## Dataset rows
● ● ● ● ● ● ●

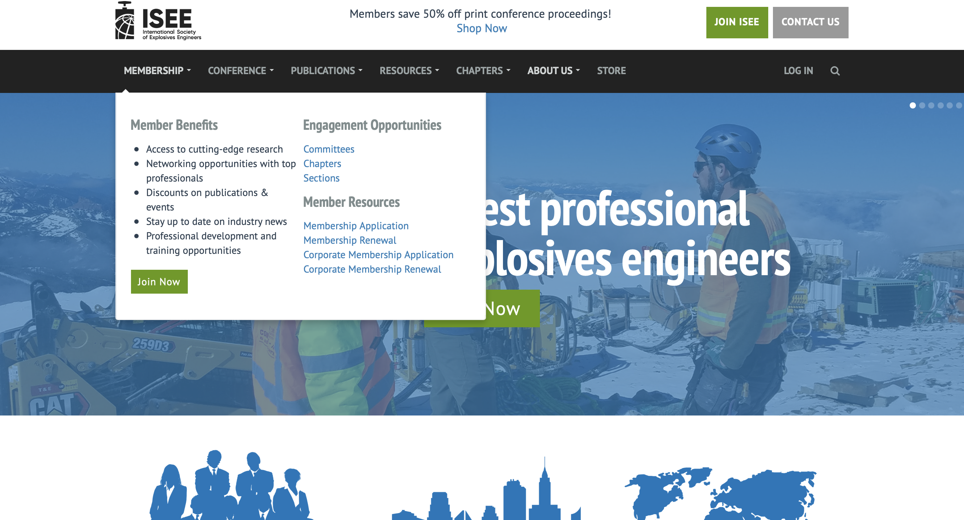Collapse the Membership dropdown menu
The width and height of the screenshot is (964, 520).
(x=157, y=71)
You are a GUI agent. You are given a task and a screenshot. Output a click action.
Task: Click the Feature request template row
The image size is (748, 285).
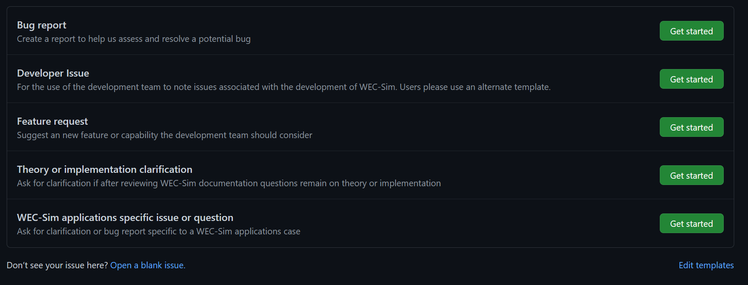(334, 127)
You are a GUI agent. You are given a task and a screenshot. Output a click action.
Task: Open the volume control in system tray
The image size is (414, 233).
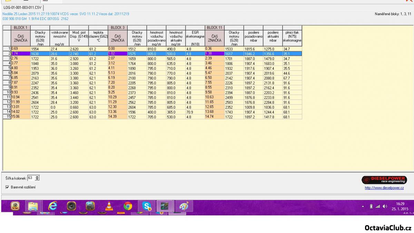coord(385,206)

● ● ● ● ● ● ●

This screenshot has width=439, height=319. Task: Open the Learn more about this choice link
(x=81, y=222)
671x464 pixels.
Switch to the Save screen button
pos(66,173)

● ● ● ● ● ● ●

## Short problem
Can you quote the records above from the line with "Collapse the Membership dropdown menu" up to and including the line with "coord(385,206)", leaving out the pictures?

## Solution
Collapse the Membership dropdown menu
The width and height of the screenshot is (964, 520).
(x=157, y=71)
You are a GUI agent. You are given a task and a screenshot. Output a click action.
Task: Click the Feature request template row
The image size is (748, 285).
(334, 127)
You are a GUI agent. You are given a task and a screenshot. Output a click action.
Task: Open the volume control in system tray
The image size is (414, 233).
coord(385,206)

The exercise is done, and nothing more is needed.